Nothing but the lines from the one holding "Task: Open avatar next to 'để em nói !!'" to the final line of the listing below, both included, should be repeated, and each must match exactly. Omit pictures.

[[ Data for analysis open ]]

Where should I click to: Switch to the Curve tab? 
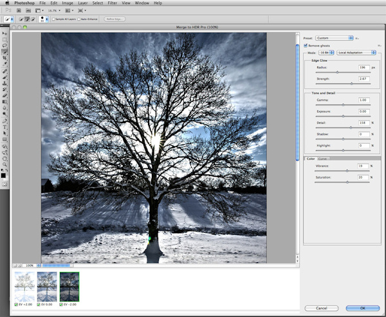coord(322,159)
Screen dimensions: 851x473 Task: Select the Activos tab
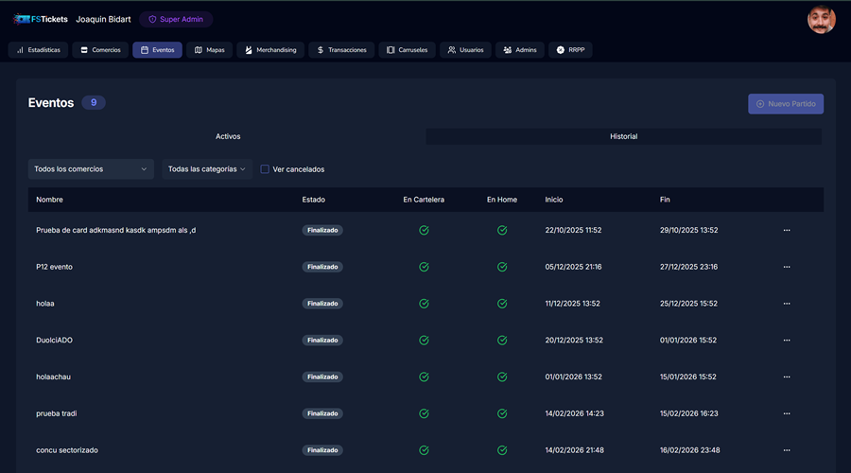click(228, 137)
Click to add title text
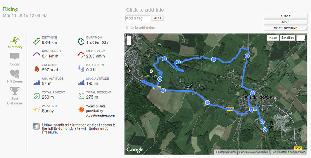Image resolution: width=311 pixels, height=158 pixels. click(145, 10)
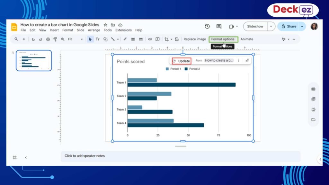Screen dimensions: 329x185
Task: Open the Insert menu
Action: [x=54, y=30]
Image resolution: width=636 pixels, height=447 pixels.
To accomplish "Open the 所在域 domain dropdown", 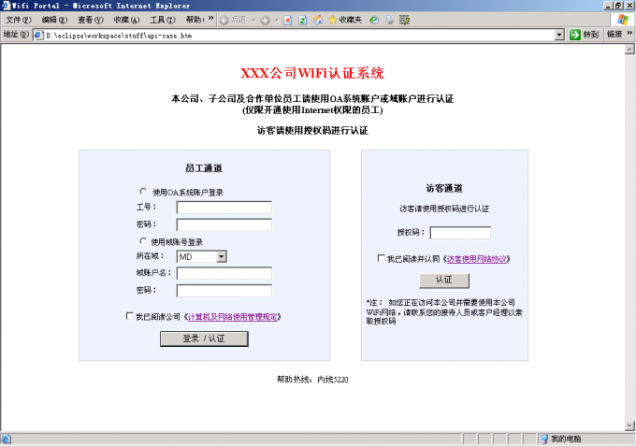I will (x=221, y=256).
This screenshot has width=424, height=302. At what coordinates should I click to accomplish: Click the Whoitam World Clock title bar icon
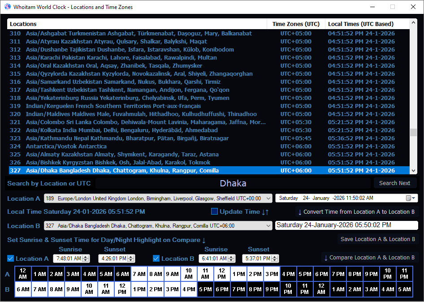8,7
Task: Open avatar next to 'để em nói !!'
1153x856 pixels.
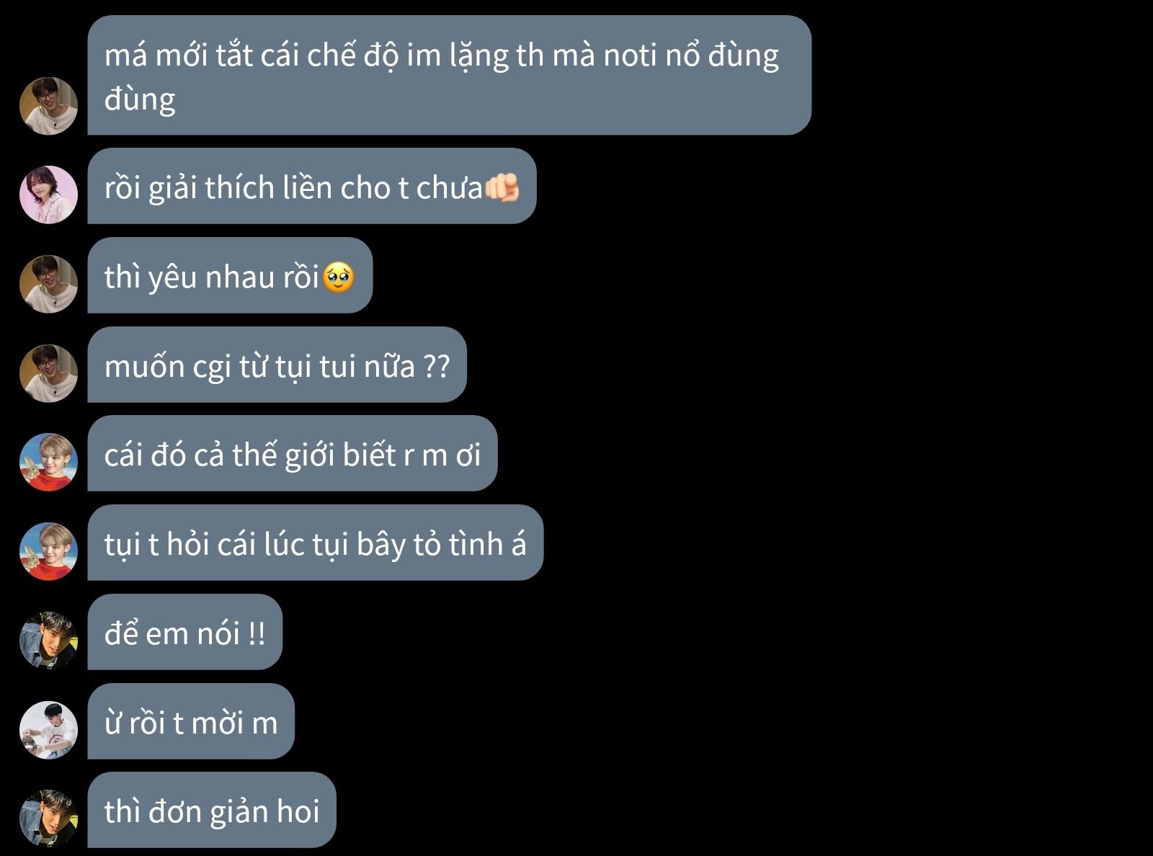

[[ Data for analysis closed ]]

* Your solution *
Task: Open avatar next to 'để em nói !!'
1153x856 pixels.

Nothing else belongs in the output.